In an accompanying editorial, W. Gregory Feero, MD, PhD, of Dartmouth Geisel School of Medicine, Hanover, NH, voiced his agreement with the value of DeepVariant genetic testing.
“Neural network approaches for variant detection are potentially more sensitive for rare variant detection because such variations can be filtered out algorithmically by methods that are dependent on comparisons of detected sequence to population data sets. In some regards this report is a marriage of 2 major scientific advances: genetics and artificial intelligence,” he wrote.
According to Feero, the choice of algorithms is of paramount importance in genome sequencing. He also cautioned that there is more work to be done before a reference standard for clinical variant detection is established.
“In this study the deep learning approach was associated with detection of a higher number of manually validated deleterious variants vs the standard method. However, the spectrum of variants detected by the 2 methods was not wholly overlapping, eg, while the deep learning method found variants that the standard method did not, the converse was also true. If the true pathogenic variant for an affected individual resided in the set of variants detected by the standard method but was not detected by the deep learning approach, the deep learning approach was not an improvement.

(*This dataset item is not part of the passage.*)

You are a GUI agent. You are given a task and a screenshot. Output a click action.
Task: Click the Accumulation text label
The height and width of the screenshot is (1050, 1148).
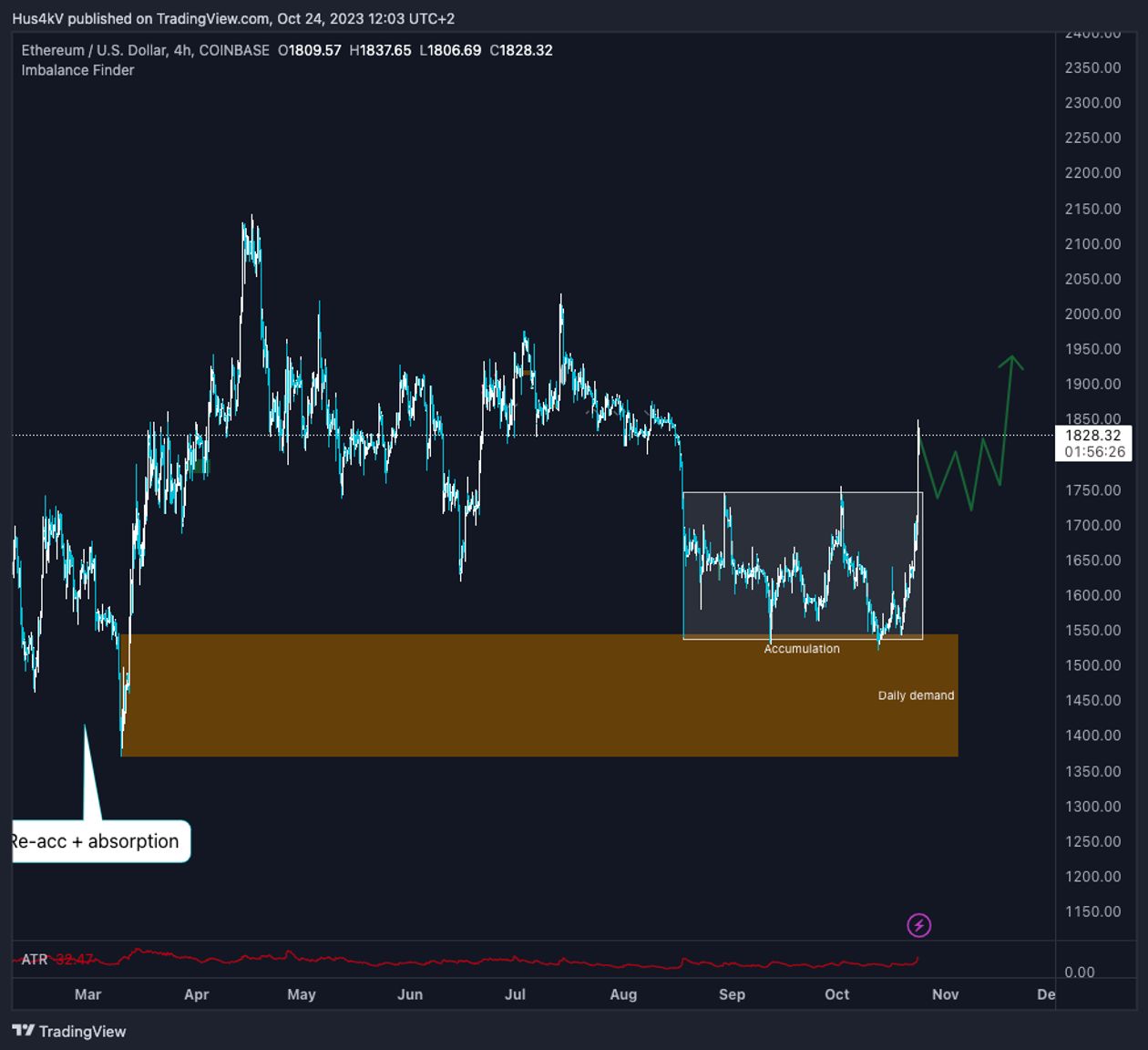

The authors acknowledged that sequential use of several algorithms would provide the highest sensitivity,” he wrote.
“For the foreseeable future, nongeneticist clinicians should be familiar with the quality of their chosen genome-sequencing laboratory and engage expert advice before changing patient management based on a test result,” concluded Feero.
Study limitations include the inclusion of only patients with a diagnosis of cancer who were primarily of European ancestry, limited data on clinical outcomes, the lack of independent validation of genomic positions, the lack of comparisons between deep learning and alternatives to the standard method, failure to evaluate these methods on genetic data generated by anything but the paired-end, short-read Illumina platform, and the nongeneralizability of the calculated PPV and NPV in prostate cancer and melanoma patients.
Automated deep learning technology may have a higher sensitivity and specificity in detecting pathogenic genetic variants in patients with prostate cancer and melanoma who are at a high risk of disease recurrence compared with current standard testing methods.
In patients with prostate cancer and melanoma, the number of cancer susceptibility genes identified with germline genetic testing may partially depend on the automated approach used to analyze sequence data.
E.C. Meszaros, Contributing Writer, BreakingMED™
This study was supported by awards or grants from the American Society of Clinical Oncology, the Prostate Cancer Foundation, the PCF-V Foundation the Mark foundation, the National Institutes of Health, and King Abdulaziz City.
AlDubayan and Feero reported no conflicts of interest.